COUNTDOWN TO CHEESE 2001 – Cheese On A Plateau
30 Aug 2001

The youth who acts as our guide on the upland plain has the sun-bronzed face typical of those who live at high altitudes. He is not a professional mountain cowherd but in summer he helps out his friends and relatives.
‘This is a bad year,’ he tell us heavy-heartedly. ‘There’s no water, not even drinking water for the cows. Some cowherds have already started leaving the summer grazing’. Leaving the summer alpine grazing on June 28 means bringing down the herds they had taken up barely three weeks before. This is catastrophic: it means bringing them back to their stables, feeding them on hay and kissing the alpine-grazing cheese goodbye for this year. For a delicate system like summer grazing zootechnics, which already faces the problems of isolation, insufficient income from the products and the difficulties caused by increasingly restrictive European laws, the loss of a summer’s production is an enormous blow. 68 summer mountain pastures are still active in the Sette Comuni area, and the milk is made into cheese in 27 of these. Thanks to public intervention (the pastures are the property of the upland municipalities) and the assistance of Coldiretti (National Farmers’ Association), these pastures have been refurbished and are now quite comfortable. Many have added a farm-holiday business to the traditional cheese-making activity. The cattle farmers also breed pigs and make brawn and sausages, and in summer they serve these products to tourists who throng to the delightful local mountain paths, along with polenta, tosela (freshly made curds, usually fried), soups and mushrooms. The life of a mountain cowherd is not as hard here as elsewhere. And it is much easier than it was a few decades ago.

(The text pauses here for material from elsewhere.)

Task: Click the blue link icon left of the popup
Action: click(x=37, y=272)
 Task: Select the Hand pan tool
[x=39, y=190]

But it is not just a question of greater comfort or a decent income: if you hear or read the local writer Mario Rigoni Stern on the subject of his childhood and his attachment to these mountains, you realize how strongly these mountain dwellers are linked to their land and ancient crafts. Although Asiago’s pretty, healthy (and perhaps a little drowsy) air with its bars, hotels and shops might suggest an economy strongly based on tourism. Tourism and cheese are the two driving forces of the local economy. The cheese is Asiago, obviously, which however includes very different various types of cheese under a single name and DOP: pressed Asiago, a soft full-milk cheese; Asiago d’allevo, made from semi-skimmed milk and suited to long maturation, and d’allevo from the mountain pastures, the leading product which may not be made at all this year. This will not be a huge disaster in terms of numbers, bearing in mind that the average annual production of Asiago is about 20,000 tons while the mountain version reaches more or less 70,000 kg; but in terms of quality and communication, it would be a serious loss.

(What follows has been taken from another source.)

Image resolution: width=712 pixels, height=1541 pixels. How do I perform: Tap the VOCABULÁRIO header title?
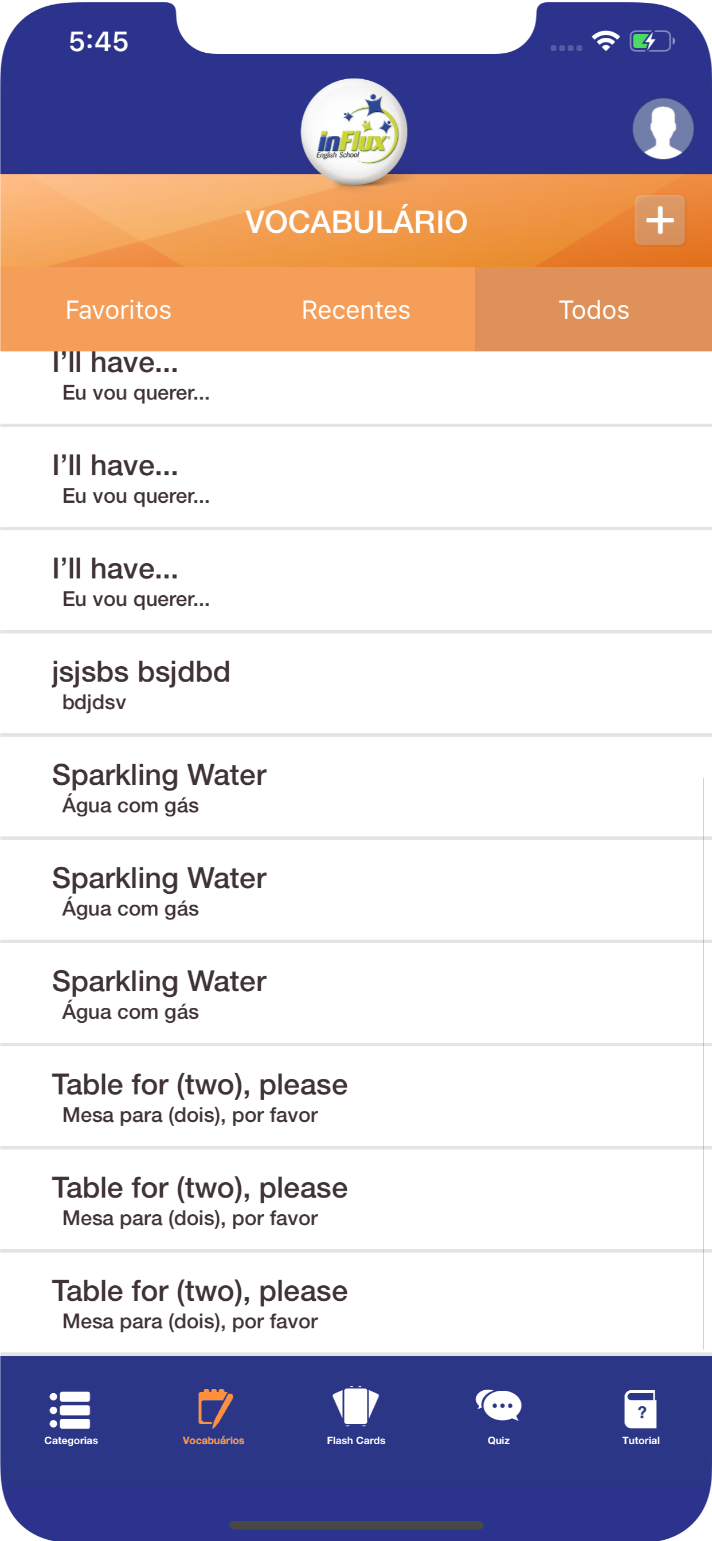(356, 222)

Slow Food have created a Presidium to protect this quality product and convince the mountain cowherds – who tend to sell their cheeses fresh – to prolong the maturation period. Now the cheeses are usually kept for 10-12 months, called mezzano, but those matured for 18-20 months are superior. The perfumes are complex, the cheese is hard but soluble and the aromas are rich in overtones of grass, almonds and sun-dried hay.

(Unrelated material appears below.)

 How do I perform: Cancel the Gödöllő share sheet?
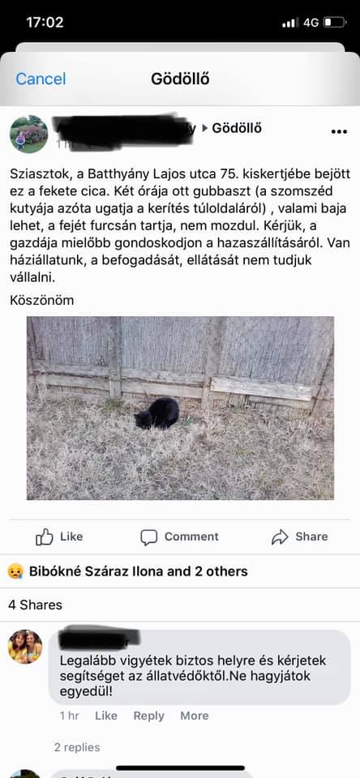tap(41, 79)
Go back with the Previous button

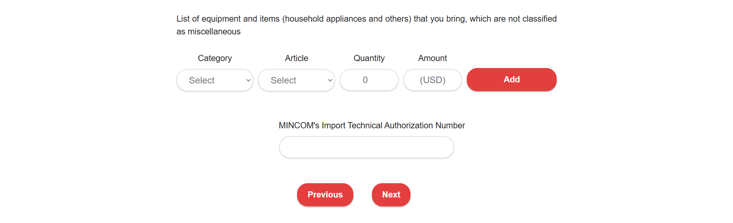click(x=325, y=195)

In the competition held at Asiago on June 29-30, the jury panel of international experts was in no doubt: of the 46 participating samples of raw milk cheeses from the province of Vicenza, the mature versions obtained the highest score. So one might wonder why consumers do not appreciate this cheese as they should, and are not prepared to pay the right price. It is probably because consumers no longer know how to appreciate it: too many odorless, flavorless cheeses have anaesthetized their taste buds. And outstanding cheeses like mature mountain pasture Asiago are threatened with extinction.
Selected for you by Enrico Azzolin
Governor of Slow Food Veneto
Where to stay and eat
Gallio (Vicenza)
Hotel Lepre Bianca da Pippo
Via Camona 46
Tel. 0424 445666
13 rooms with bathroom, telephone, TV, minibar.
Prices: single 150,000 lire, double 250,000-300,000 lire. Breakfast included.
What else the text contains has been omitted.